Data provided:

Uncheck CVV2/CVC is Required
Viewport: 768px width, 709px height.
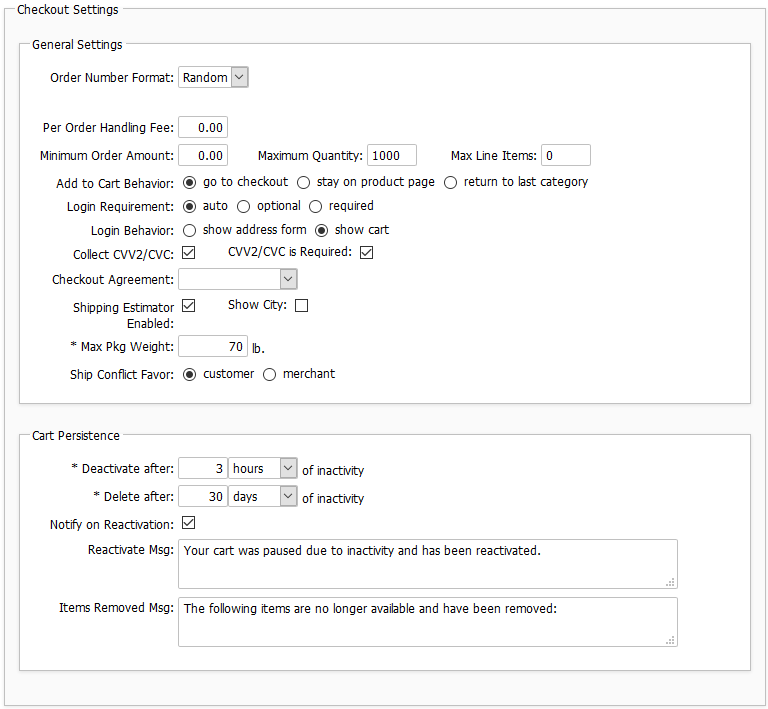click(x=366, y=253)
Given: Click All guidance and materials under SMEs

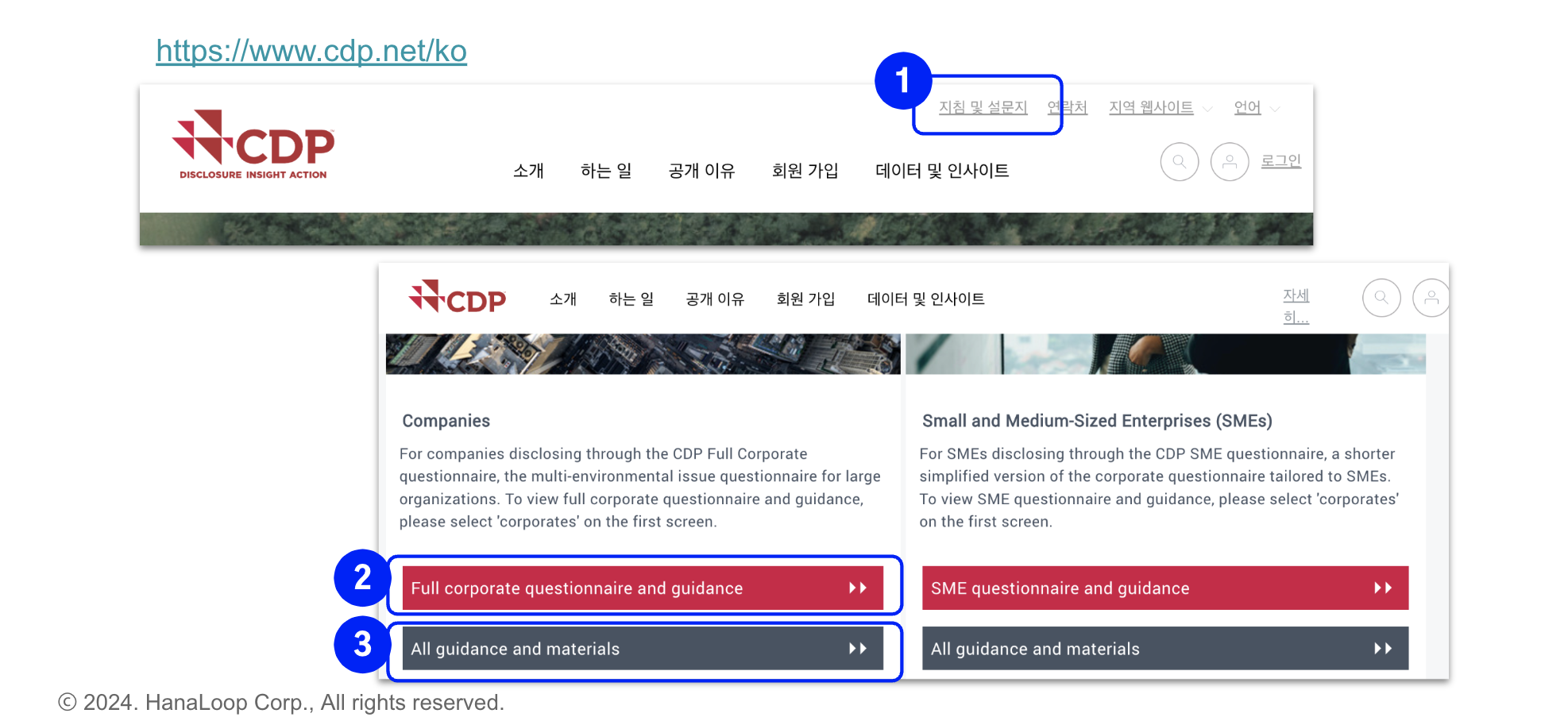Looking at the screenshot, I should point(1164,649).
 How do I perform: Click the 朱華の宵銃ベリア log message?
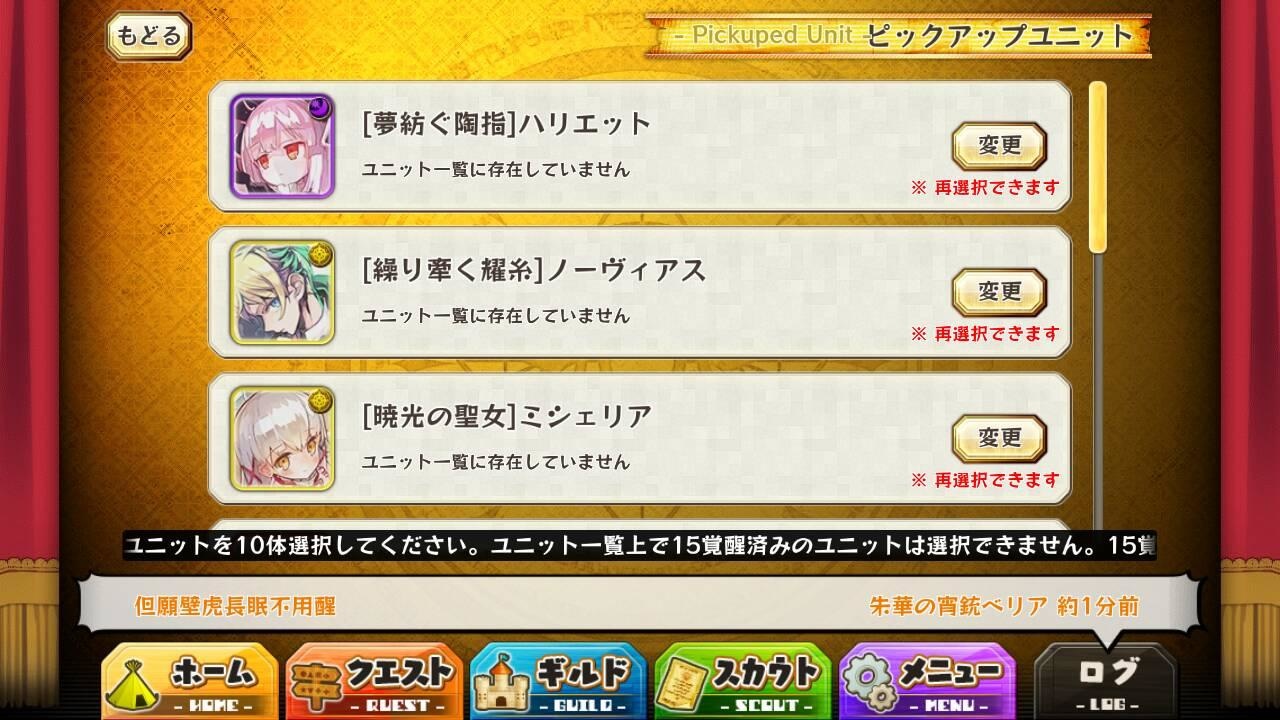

Problem: Only an exact copy belongs in the answer: the lines from the one containing "Given: Click All" through the end of the records, both ends included, minus the pictures.

Reply to the exercise:
Given: Click All guidance and materials under SMEs

Looking at the screenshot, I should point(1164,649).
 How do I perform: Click the 朱華の宵銃ベリア log message?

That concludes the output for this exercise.